PROBLEMS AND TASKS:
(1) Repeat part of the data-import post word for word, starting at the words "I am doing a" and ending after "memory is limited.)".
(2) In the data-import post, what happens to the commit in the first phase?

PASSAGE SHOWN:
I am doing a data-import that has a verify-commit phase. The idea is that: the first phase allows taking data from various sources and then running various insert/update/validate operations on a database. The commit is rolled back but a "verification hash/checksum" is generated. The commit phase is the same, but, if the "verification hash/checksum" is the same then the operations will be committed. (The database will be running under the appropriate isolation levels.)

Restrictions:

  • Input reading and operations are forward-read-once only
  • Do not want to pre-create a stream (e.g. writing to MemoryStream not desirable) as there may be a lot of data. (It would work on our servers/load, but pretend memory is limited.)
  • Do not want to "create my own". (I am aware of available code like CRC-32 by Damien which I could use/modify but would prefer something "standard".)

GIVEN INFORMATION:
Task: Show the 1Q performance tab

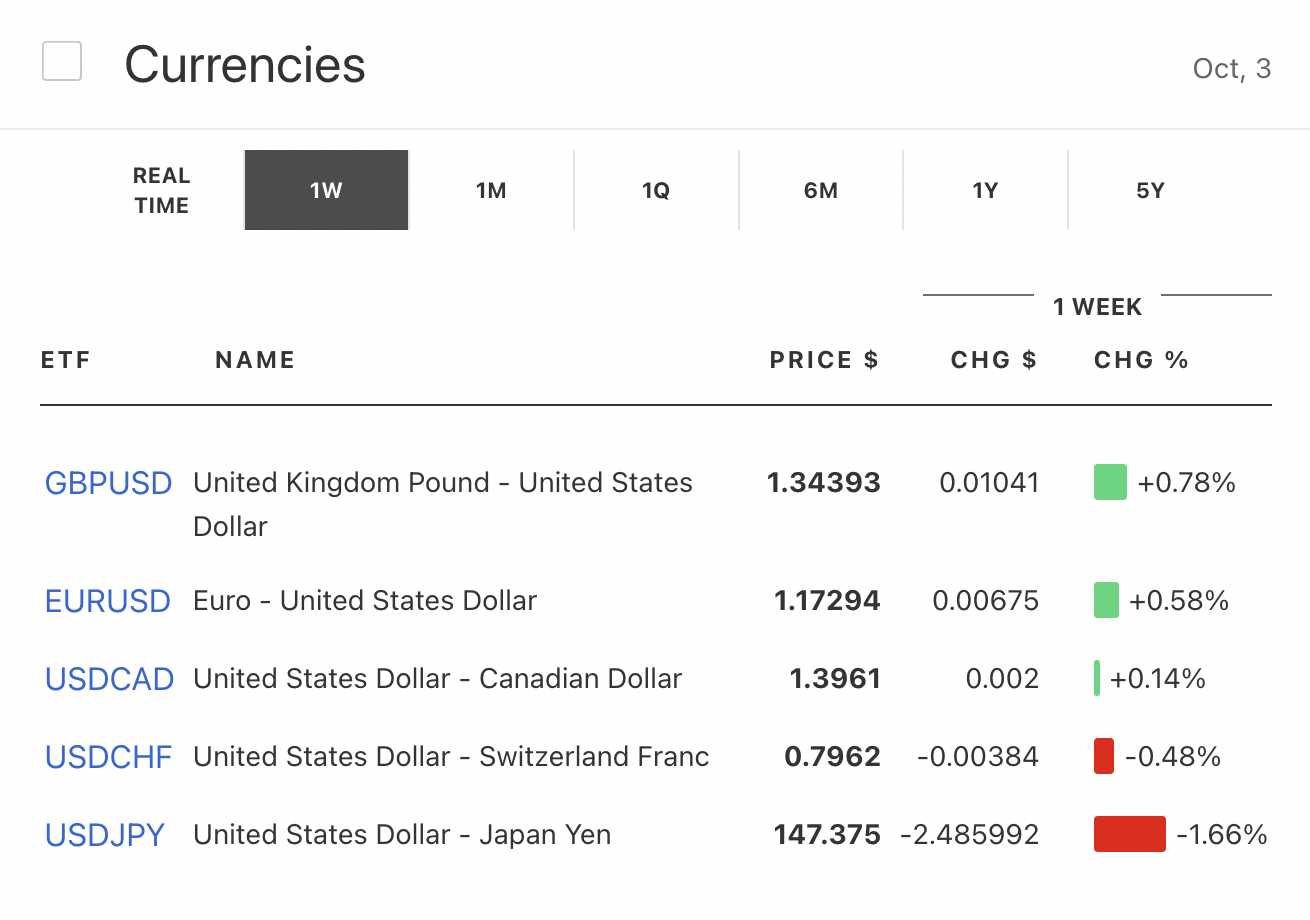Action: click(x=656, y=190)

SOLUTION LIST:
(1)
I am doing a data-import that has a verify-commit phase. The idea is that: the first phase allows taking data from various sources and then running various insert/update/validate operations on a database. The commit is rolled back but a "verification hash/checksum" is generated. The commit phase is the same, but, if the "verification hash/checksum" is the same then the operations will be committed. (The database will be running under the appropriate isolation levels.)

Restrictions:

  • Input reading and operations are forward-read-once only
  • Do not want to pre-create a stream (e.g. writing to MemoryStream not desirable) as there may be a lot of data. (It would work on our servers/load, but pretend memory is limited.)

(2) It is rolled back, but a "verification hash/checksum" is generated.